ロイターコラム:中国は統計操作をやめたのか、GDPに見る本気度
Pete Sweeney
[香港 17日 ロイター BREAKINGVIEWS] - 中国国家統計局が17日発表した第1・四半期の国内総生産(GDP)統計は、すがすがしいほど正直な内容となった。
第1・四半期のGDPは前年同期比6.8%減。公式統計の公表を開始して以降、初のマイナス成長となった。
中国のGDP統計は政治的に利用されることが多く、国内統計の中でも特に信頼性が低いとみられていた。だが、今回の統計は多くのことを物語っている。中国政府は経済運営のあり方を見直しているのではないだろうか。
エコノミストは今回のGDP統計が厳しい内容になると予想していたが、市場では、中国政府が以前のように統計に手を加えて実態より良い数字を示すのではないかとの見方が浮上していた。
ところが、国家統計局が今回発表した一連の経済指標は、信じがたいほど弱い内容だった。GDPがロイターの集計した市場予想を若干下回ったばかりか、他の指標も軒並み厳しい水準となった。
3月の小売売上高は前年比15.8%減。1─3月の固定資産投資は前年比16.1%減。2月に公表された指標も、同様に悲惨な内容で、公式な経済成長目標である6%前後を達成できない公算が大きい。
一部では、中国が当初、新型コロナウイルスの感染拡大を隠していたとの批判が出ているが、国家統計局がその後の国内経済の情勢を実態より良く見せかけていると批判できる人は少ないだろう。
これはただ単に、現実的な思考に起因しているのかもしれない。良い数字を発表すれば、政府があざ笑われ、不信感が募る。基準となる統計値が低ければ、その後の急激な回復も演出できる。
だが、今回の悲惨な統計は、中国の経済運営のあり方を変えようとしている改革派を大きく後押しするきっかけになるかもしれない。
例えば、今回の統計を見ると、2010ー20年にGDPを倍増させるという目標は達成できない可能性がある。この目標は物議を醸しており、中国政府は概ね言及を避けるようになってきている。

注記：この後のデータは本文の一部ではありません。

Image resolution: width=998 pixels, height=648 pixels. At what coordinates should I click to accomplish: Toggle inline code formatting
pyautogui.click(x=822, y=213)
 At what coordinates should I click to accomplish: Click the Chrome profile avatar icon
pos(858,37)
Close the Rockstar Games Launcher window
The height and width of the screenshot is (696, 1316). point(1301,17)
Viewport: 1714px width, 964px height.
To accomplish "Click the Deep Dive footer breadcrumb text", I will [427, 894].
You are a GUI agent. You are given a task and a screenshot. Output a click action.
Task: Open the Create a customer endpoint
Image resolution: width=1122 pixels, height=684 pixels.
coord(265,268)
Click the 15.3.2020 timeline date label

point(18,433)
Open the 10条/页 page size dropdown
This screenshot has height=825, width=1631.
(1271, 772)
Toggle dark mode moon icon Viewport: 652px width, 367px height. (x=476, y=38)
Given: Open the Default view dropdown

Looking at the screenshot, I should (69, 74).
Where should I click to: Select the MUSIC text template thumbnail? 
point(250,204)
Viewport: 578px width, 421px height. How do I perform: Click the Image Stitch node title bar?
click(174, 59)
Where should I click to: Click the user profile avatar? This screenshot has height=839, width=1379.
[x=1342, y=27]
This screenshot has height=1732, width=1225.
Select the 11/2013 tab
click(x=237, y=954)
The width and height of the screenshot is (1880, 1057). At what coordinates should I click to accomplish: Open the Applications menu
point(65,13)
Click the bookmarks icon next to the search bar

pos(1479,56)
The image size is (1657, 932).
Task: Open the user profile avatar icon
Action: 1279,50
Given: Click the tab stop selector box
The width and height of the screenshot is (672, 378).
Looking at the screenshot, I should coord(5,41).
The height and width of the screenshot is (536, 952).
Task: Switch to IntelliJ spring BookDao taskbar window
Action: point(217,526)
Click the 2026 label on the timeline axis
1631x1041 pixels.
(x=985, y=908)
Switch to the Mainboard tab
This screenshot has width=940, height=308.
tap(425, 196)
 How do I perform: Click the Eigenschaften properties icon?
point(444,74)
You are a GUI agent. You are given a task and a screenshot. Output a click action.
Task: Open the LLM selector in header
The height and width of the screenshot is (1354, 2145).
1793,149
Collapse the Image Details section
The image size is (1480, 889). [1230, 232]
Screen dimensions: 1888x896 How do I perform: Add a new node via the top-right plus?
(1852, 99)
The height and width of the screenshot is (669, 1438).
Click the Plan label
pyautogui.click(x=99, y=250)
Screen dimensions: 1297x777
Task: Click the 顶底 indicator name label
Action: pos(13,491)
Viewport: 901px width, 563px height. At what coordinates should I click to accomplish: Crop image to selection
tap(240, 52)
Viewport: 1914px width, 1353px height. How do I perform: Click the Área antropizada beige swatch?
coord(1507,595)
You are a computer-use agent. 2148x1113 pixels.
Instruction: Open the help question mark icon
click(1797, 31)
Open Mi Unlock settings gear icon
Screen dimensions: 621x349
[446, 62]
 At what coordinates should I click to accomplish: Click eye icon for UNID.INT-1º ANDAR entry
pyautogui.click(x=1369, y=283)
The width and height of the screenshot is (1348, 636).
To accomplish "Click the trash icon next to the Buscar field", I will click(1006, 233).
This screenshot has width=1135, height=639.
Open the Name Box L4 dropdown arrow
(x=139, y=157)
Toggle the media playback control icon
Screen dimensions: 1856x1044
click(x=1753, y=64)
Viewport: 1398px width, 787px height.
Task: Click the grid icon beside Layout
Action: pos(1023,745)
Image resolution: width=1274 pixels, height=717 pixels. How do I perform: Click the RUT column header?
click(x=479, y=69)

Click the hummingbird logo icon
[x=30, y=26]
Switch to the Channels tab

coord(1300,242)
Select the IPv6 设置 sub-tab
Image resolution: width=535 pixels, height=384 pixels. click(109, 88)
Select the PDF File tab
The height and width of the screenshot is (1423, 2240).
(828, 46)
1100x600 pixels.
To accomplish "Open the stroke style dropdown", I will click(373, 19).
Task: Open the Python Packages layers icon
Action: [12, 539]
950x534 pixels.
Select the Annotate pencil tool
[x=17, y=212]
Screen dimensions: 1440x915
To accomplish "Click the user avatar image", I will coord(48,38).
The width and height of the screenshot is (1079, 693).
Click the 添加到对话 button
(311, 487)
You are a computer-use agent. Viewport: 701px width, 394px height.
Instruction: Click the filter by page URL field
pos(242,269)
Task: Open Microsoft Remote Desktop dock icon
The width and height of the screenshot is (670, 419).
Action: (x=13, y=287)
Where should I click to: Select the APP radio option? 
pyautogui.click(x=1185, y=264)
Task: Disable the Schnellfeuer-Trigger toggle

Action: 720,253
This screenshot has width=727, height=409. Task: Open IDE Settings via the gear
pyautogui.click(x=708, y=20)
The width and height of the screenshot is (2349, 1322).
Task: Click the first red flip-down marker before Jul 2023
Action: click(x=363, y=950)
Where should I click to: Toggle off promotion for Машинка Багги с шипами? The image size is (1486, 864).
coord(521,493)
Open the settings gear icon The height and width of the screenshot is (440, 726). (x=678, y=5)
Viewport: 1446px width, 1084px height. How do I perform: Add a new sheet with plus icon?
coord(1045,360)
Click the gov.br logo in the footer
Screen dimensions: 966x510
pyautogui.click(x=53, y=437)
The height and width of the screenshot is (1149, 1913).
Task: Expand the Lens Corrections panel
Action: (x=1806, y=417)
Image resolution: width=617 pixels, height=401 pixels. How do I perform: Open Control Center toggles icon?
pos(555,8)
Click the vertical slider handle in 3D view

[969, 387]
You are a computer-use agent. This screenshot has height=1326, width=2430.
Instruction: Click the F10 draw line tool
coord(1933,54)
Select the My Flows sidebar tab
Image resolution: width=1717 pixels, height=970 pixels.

政府が次にとるステップと考えられるのは(1)年間の経済成長目標を下方修正し、「達成目標」ではなく、現実的な「予測」に近づける(2)経済目標自体を撤回する──ことだ。
中国人民銀行中央銀行)の馬駿・金融政策委員は、以前からGDP目標の廃止を主張しているが、同委員に賛同する国内エコノミストは増えている。経済成長率と、特定産業の支援を過度に重視すれば、国の投資が歪むという見方だ。
例えば、中国の多くの都市には世界に誇れる輸送インフラがあるが、医療支出はGDP比で世界平均の半分にとどまっている。今回の新型コロナの流行では、この弱点が露呈した。
新型コロナの流行は、中国政府が経済運営のあり方を変える契機となるかもしれない。悪いニュースは良いニュースに変わる可能性がある。